- PROBLEM DETAILS
Repeat the records below verbatim, and do not copy their pictures.

- RECORDS PROVIDED
···

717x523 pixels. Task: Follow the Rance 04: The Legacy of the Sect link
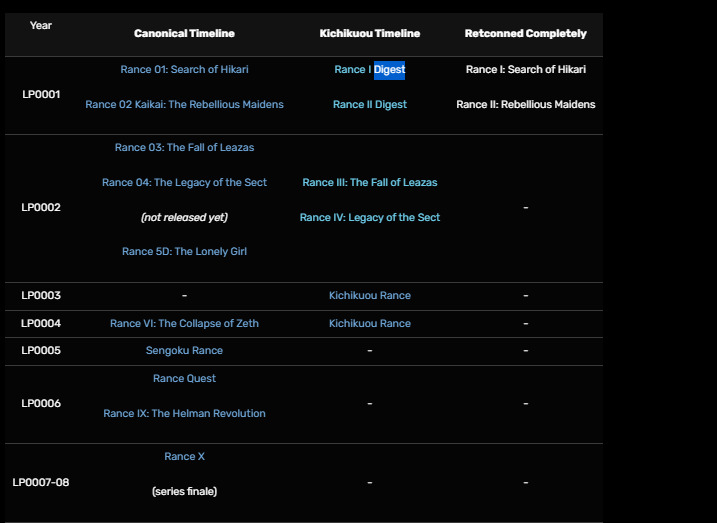(184, 183)
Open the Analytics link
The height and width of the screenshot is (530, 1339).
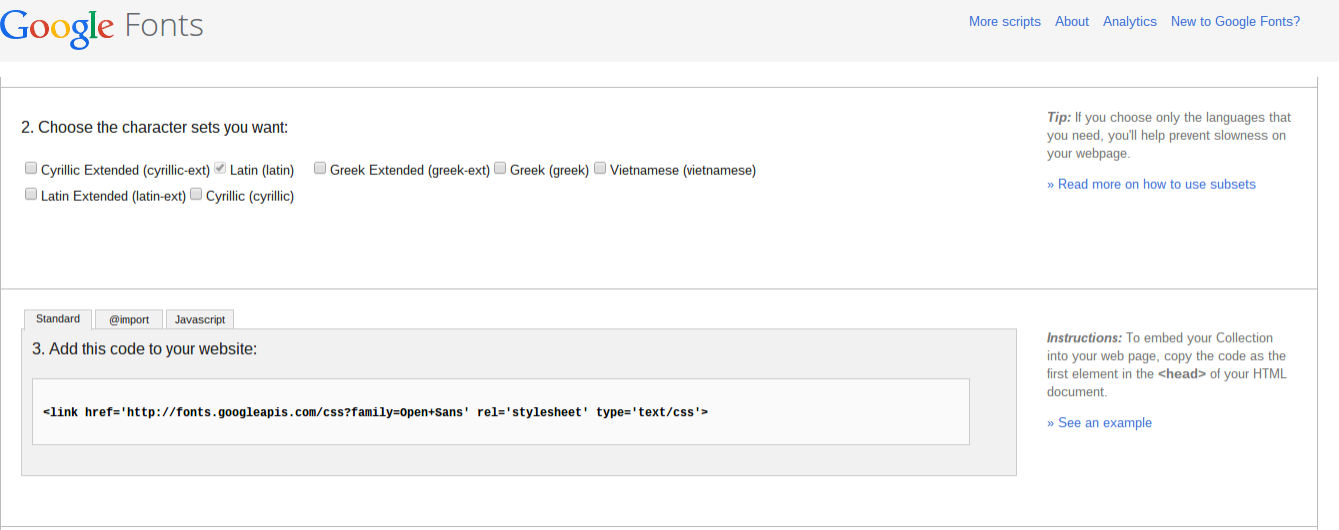[1129, 22]
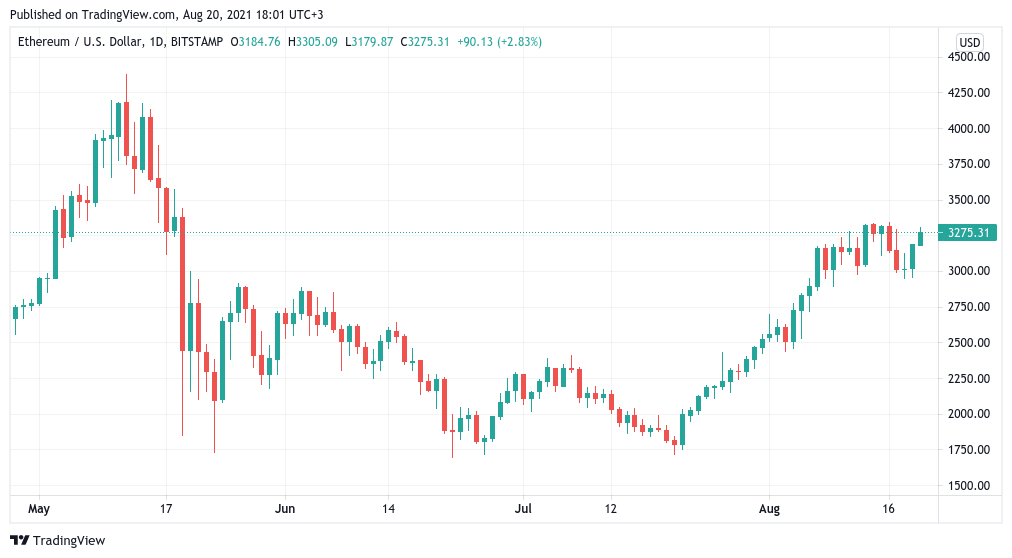This screenshot has height=558, width=1012.
Task: Click the latest green candle at chart right
Action: (x=920, y=237)
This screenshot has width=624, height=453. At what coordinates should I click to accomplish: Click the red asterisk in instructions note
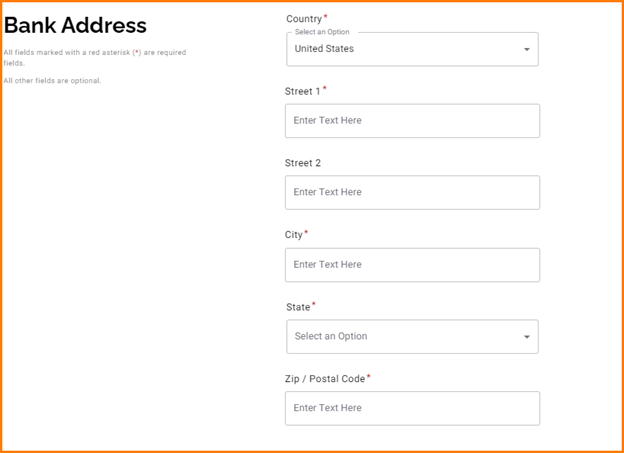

···

- YOUR SOLUTION
717x523 pixels. Task: Follow the Rance 04: The Legacy of the Sect link
(184, 183)
Open the Analytics link
The height and width of the screenshot is (530, 1339).
[1129, 22]
This screenshot has height=558, width=1012.
Task: Click the latest green candle at chart right
Action: (x=920, y=237)
This screenshot has width=624, height=453. At what coordinates should I click to accomplish: Click the red asterisk in instructions note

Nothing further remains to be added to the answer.